A strange timing program, call for help!

Recently , I composed the code of gabor filter( a type of filter) using cuda. And I want to filter the image with the filter in real time.
After I finished composing the filter, I calculated the time needed to implement this filter.
The code is like the following paragraph:
Void gabor(… )
{
/* parameter setting using C++ language*/

CUDA_SAFE_CALL( cudaThreadSynchronize() );
CUT_SAFE_CALL( cutResetTimer(hTimer) );
CUT_SAFE_CALL( cutStartTimer(hTimer) );

…(many kernels here)

CUDA_SAFE_CALL( cudaThreadSynchronize() );
CUT_SAFE_CALL(cutStopTimer(hTimer));
gpuTime = cutGetTimerValue(hTimer);


}
It just need about 3 millisecond to implement this filter. :rolleyes:
But when I time it in the main function using the C++ function difftime.
The code is like the following paragraph.
Void main()
{
/parameter setting/
time_t start,end;
int numCirculation = 1000;
time (&start);

for(i=0; i < numCirculation; i++)
{
Gabor(…….);
}

time (&end);
dif = difftime(end,start);
dif = dif / numCirculation;


}

It needs 40 millisecond to implement the gabor fitler. :X

Why there exist so large difference between the time?

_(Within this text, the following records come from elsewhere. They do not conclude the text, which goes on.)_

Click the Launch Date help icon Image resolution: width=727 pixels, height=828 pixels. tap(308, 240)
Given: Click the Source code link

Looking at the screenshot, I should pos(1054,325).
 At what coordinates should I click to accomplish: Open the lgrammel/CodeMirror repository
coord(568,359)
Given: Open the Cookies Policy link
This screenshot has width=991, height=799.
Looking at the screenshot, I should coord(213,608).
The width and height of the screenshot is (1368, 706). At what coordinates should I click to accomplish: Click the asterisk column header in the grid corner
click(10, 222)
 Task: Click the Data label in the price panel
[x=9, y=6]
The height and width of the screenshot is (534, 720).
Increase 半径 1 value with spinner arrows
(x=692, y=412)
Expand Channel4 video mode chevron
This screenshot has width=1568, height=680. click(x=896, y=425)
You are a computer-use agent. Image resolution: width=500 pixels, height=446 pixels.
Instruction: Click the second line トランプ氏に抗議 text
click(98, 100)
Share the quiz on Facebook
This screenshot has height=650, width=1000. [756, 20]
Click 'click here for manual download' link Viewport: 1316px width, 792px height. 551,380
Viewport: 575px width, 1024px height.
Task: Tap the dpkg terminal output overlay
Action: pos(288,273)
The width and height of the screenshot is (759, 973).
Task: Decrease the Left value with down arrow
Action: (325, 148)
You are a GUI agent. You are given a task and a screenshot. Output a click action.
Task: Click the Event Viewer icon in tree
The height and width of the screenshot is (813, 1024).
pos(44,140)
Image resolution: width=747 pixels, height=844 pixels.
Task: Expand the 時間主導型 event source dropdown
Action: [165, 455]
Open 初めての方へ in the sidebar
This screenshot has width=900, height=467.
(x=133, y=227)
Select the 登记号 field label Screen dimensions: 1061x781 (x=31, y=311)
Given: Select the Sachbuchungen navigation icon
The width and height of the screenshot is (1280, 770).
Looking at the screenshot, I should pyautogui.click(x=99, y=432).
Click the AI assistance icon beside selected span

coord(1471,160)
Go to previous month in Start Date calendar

I’m a beginner of cuda. I really need your help!

Thank you very much!

If you are using windows, try using QueryPerformanceCounter and QueryPerformanceFrequency to time your code, or gettimeofday() on linux, as the time function is only accurate to seconds. With these timers, you should be able to get a time for a single call, without needing the loop repetitively calling your filter.

EDIT: Also, if there is anything happening before you start or after you stop the cuda timer, there will be variation in the results.